━━━ Text block ━━━

"This is an example of what you don't want to see," says Luz Martínez-Miranda, holding up a slide with a squiggly, copper-colored metal squished between two pieces of glass: a liquid crystal sample had short circuited. When an experiment doesn't work, "many students feel like it's a bad thing," she says. "I tell them 'that's research: no one has shown if this works or how it works.'"
For Martínez-Miranda, the occasional short circuit is a part of discovery. She has studied liquid crystals for most of her professional life, which now centers at the Department of Materials Science and Engineering at the University of Maryland in College Park, Maryland.
"What fascinates me is the fact that you can get something with a crystal structure and still have a liquid," says Martínez-Miranda, who lives in Rockville, Maryland, with her dog Simon — a bright white, thick-coated Samoyed.
To view liquid crystals, she uses a polarizing microscope that magnifies 200 times or more; polarized lenses block out light, so she can view samples that can look a bit like ice crystals on a window, depending on the phase. If you excite the crystals and nanometer particles with changing temperature or magnetic fields, a kaleidoscopic display of colors and structures takes shape. The associate professor shares this phenomenon with her students, who peer into microscopes under her watch.

━━━ Given information ━━━

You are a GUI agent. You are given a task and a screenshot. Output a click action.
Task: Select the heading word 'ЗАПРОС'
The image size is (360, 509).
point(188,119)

━━━

• _Problems and tasks_:
#1 List each detail the profile of Luz Martínez-Miranda gives about her dog Simon's appearance or breed.
#2 Please translate this sentence from the profile of Luz Martínez-Miranda into Spanish: "For Martínez-Miranda, the occasional short circuit is a part of discovery."

• _The results_:
#1
- Bright white
- Thick-coated
- A Samoyed

#2 Para Martínez-Miranda, el cortocircuito ocasional es parte del descubrimiento.